Wireless is a Cloud Service

Satisfying “corporate IT” is the Holy Grail of any solution that needs to talk through the firewall. In my previous life as a software engineer in the wireless industry, I was a Dev Lead tasked with creating a “RIM Killer”.  This was back when a Blackberry was a monochrome pager and a Blackberry Enterprise Server (BES) wasn’t standard issue in every mid-size company (circa 1999). It was an ambitious goal - we created our own hardware device with a wireless radios spanning three types of networks (GSM/GPRS, CDMA, and ReFLEX).   We developed our own device software and our company already had 70% share of the paging infrastructure market (most think Motorola was the leader here, but they had less than 20% share). That left the actual on-device applications and the enterprise server software that would wirelessly ferry all that Exchange goodness to our new creation.

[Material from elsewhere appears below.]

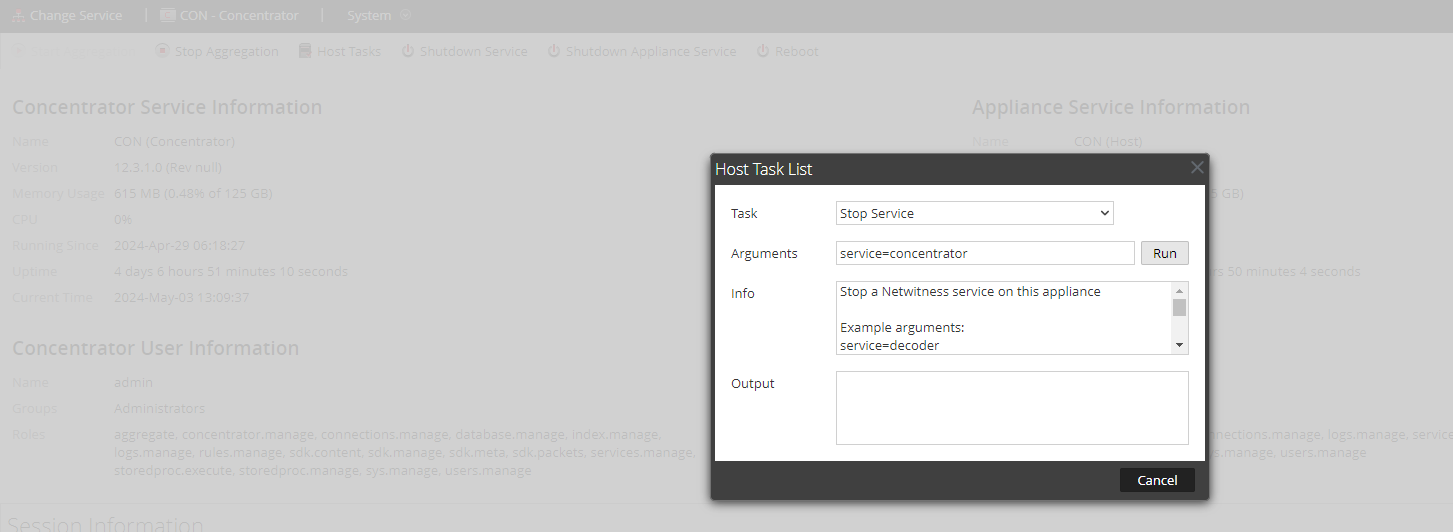Run the selected host task
This screenshot has width=1453, height=532.
click(1164, 253)
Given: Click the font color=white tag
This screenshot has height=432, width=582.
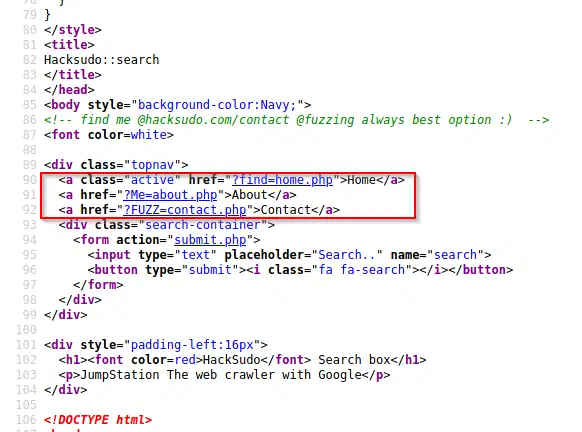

Creating the application software with push e-mail was easy (which helped us become the first company to officially be the first to get into a lawsuit with RIM over push email notifications well before the “famous” RIM push lawsuit). On the enterprise integration for Exchange and IMAP mail servers, we had a few technologies in-house as well as some partnering options that would ensure a quick and painless path. For this piece, we weren’t even the only ones. There was Good Technology, Visto (now merged with the former), InfoWave, a plethora of unknowns.

Same Problem, Different Decade

With so many things going for us, what was our biggest problem?

Getting our product into the server room.

Oddly, most people don’t see a BES server as an on-premise component of a Cloud solution, but that is exactly what a wireless network is entails.  The thing is, wireless email (ala Blackberry or iPhone with push) is essentially a “Cloud Service” (the gateway) with an on-premise component (the BES, or Exchange ActiveSync), combined with a consumption device. Fast forward 10 years and swap the device for a browser and you have roughly the same thing.   Analyzed in this light, it is clear why any on-premise product that deals with a Cloud-based solution is (and should be) subject to the same level of scrutiny as if it was a Cloud application anyway.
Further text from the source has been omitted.